Neeto uses commercially reasonable efforts to implement and maintain the security measures listed below. Capitalized terms used below that are not otherwise defined have the meanings given to them in the Agreement.
1. Scope
This security policy applies to the Services provided by Neeto.
2. Data Storage Location
Neeto runs its applications on NeetoDeploy, a platform built on AWS, utilizing AWS security. All instances are hosted in the us-east-1
region.
For some attachments, we use S3 service from AWS. For S3 services, we use AWS
region us-east-1
.
3. Network Controls
Data in transit between end-users and Neeto applications are encrypted using HTTPS.
4. Hosting
Our backend server is hosted on NeetoDeploy, which runs on top of Amazon Web Services.
Amazon's data center operations have been accredited under:
- SOC 1/ISAE 3402, SOC 2, SOC 3
- FISMA, DIACAP, and FedRAMP
- PCI DSS Level 1
- ISO 9001, ISO 27001, ISO 27017, ISO 27018
You can refer to AWS security policy for more details.
5. Access
Access to Neeto’s systems is strictly controlled through the "need-to-know" basis.
Only a limited number of engineers, whose job function is to support and maintain the Neeto environment, are permitted access to Neeto’s production environment.
6. Data breach
We shall investigate each and every data breach reported to us. When a breach of Personal Data is likely to result in a high risk to the rights and freedoms of individuals then Neeto will notify the affected individuals without undue delay.
7. Servers
Our servers are maintained in the United States. By using the Services, You give us Your consent to export Your personal data to the United States and to store and use it in the United States as specified in this Security Policy. You understand that data stored in the United States may be subject to lawful requests by the courts or law enforcement authorities.

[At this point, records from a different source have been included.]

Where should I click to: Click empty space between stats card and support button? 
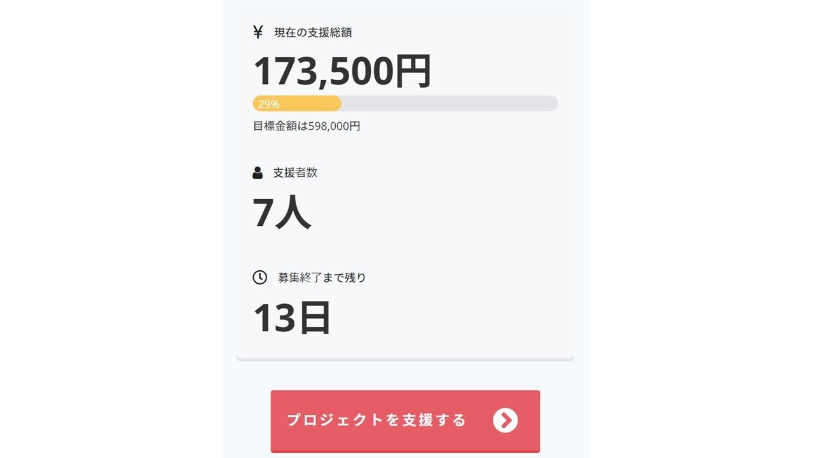(405, 375)
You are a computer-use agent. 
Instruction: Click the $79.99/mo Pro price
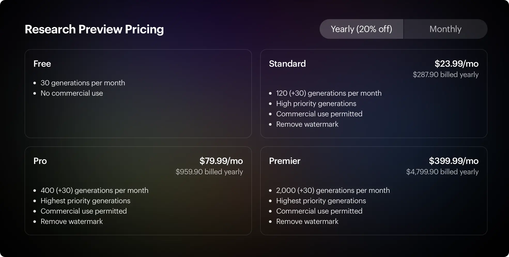(221, 161)
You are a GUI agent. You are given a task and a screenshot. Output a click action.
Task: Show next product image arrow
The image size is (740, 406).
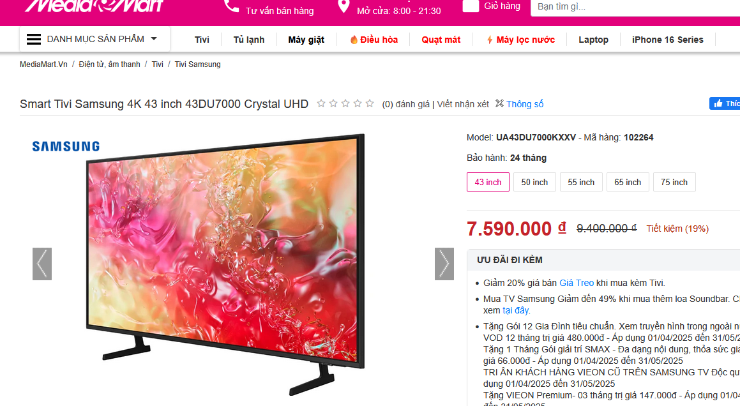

8. SOC 2 or ISO 27001 certification
While We eventually love to achieve these certifications, currently, We don't have these certifications.
9. Modification
Neeto may update this policy by posting the updates to the Neeto Website. Your continued use of the Services after We post any modifications to this Policy will constitute Your acknowledgment of the modifications and Your consent to abide and be bound by the modified policy.